Movie review – Local farce loses laughs in a hail of gunfire

2011-10-28 08:45

Film: Skeem (UIP)
Director: Tim Greene
Featuring: Kurt Schoonraad, Casey B Dolan, Terence Bridgett, Kenneth Nkosi, Rapulana Seiphemo, Lilani Prinsen and Wandile Molebatsi
Rating: 5/10

Farce is the most difficult genre to get right. To do it for non-stop laughs, the timing has to be perfect and the script needs to be rigorous in a way that is believable and uproariously funny.

The best example of this is the British film Death At a Funeral – it has since been remade by the Americans with only a modicum of the original’s success. The original film was so funny that the entire audience snorted and cried with laughter from first scene to last.

That said, local director Tim Greene has a good go with his second feature film Skeem. His first was A Boy Called Twist, which he famously made with money from the general public – he convinced 1 000 people to put R1 000 into his film that updated the Charles Dicken’s classic.

Skeem is all about a pair of bumbling criminals, Richie Rick (Kurt Schoonraad) and Vista (Wandile Molebatsi), who are transporting a druglord’s cash from Joburg to Cape Town. Things go awry when their car does, and the pair are forced to take a chalet at a dilapidated holiday resort complete with dragonlady on reception and gates that lock from dusk until dawn. When they take the cash box out of the boot it breaks open – letting every motley holidaymaker at the resort get a gander at what’s up for grabs.

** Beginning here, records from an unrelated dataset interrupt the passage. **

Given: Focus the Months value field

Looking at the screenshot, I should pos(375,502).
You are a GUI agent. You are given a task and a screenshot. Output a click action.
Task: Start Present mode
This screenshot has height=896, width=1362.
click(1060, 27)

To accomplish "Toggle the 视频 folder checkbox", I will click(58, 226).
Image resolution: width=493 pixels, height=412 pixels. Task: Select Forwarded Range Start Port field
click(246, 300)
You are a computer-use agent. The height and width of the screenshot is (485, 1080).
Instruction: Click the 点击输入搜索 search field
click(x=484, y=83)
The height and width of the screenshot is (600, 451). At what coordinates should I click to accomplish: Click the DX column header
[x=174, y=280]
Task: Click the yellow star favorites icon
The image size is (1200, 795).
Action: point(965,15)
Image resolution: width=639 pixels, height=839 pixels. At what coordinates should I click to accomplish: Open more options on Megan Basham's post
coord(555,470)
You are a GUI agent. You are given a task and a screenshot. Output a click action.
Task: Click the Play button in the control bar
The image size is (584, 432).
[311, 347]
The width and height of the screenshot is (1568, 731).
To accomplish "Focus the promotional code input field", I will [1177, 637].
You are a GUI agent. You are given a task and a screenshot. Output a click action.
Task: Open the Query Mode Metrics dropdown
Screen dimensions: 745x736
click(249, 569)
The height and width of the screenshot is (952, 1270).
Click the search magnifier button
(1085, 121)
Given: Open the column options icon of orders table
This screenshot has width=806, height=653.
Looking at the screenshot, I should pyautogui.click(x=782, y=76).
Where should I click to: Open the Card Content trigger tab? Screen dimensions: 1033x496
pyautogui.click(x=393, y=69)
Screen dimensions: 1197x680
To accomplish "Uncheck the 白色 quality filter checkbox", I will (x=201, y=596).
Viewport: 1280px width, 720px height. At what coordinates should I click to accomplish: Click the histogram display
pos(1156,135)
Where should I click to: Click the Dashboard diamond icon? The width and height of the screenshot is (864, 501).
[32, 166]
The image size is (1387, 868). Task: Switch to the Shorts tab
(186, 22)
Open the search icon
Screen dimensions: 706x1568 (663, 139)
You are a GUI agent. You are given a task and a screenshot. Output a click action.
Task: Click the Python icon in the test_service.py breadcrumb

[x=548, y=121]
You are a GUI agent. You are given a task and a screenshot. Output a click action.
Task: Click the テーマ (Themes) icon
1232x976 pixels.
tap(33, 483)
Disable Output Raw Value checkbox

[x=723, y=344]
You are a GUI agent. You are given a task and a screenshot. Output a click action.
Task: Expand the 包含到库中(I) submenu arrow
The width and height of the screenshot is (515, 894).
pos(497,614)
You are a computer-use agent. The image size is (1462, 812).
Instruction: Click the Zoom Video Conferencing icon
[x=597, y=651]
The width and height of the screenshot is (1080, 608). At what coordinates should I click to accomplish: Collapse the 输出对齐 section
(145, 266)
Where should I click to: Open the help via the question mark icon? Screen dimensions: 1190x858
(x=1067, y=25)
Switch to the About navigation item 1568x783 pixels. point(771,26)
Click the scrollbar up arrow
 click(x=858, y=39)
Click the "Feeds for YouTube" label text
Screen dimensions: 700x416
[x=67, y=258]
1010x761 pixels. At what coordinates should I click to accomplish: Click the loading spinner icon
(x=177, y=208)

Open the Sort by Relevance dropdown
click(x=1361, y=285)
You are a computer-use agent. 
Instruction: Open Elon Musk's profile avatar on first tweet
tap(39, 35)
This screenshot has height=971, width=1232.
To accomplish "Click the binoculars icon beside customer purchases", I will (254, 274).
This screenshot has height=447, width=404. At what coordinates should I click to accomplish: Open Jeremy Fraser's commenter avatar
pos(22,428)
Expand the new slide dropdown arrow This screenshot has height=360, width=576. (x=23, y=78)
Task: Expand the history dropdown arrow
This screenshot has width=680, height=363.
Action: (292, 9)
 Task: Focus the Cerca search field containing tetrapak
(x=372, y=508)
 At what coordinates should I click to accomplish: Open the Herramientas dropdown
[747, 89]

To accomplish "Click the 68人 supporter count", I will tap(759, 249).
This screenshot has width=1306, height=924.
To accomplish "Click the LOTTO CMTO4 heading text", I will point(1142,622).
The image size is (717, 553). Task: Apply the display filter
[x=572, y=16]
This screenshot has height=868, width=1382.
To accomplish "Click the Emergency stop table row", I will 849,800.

With the scene set it seems everyone – from the hen’s party group to the three generations of Claudes on a fishing trip, to the would-be travellers with broken motorcycles and two nuclear families, one white, one black – will do crazy things to get the cash.

The blossoming romance between Vista, a rather reluctant criminal, and Jana (Lilana Prinsen), a troubled teen, is the audience’s touchstone in the mayhem, but just about everybody else is exasperating.

If the filmmakers are to be believed, all of us are just a glimpse of a gangster’s money away from leaving the rule of law behind us. I was willing to buy it for laughs, but by the time the story has painted itself into a ludicrous corner and tried to blast its way out with guns, I had stopped laughing.

Skeem is a fair effort and a damn sight better than some of the rubbish dropped on us from Hollywood, but it misses the mark of a great farce by quite a margin. What a shame. It does, however, star all sorts of cool South Africans and Terence Bridgett gets a special mention for his take on a drug-addled enforcer.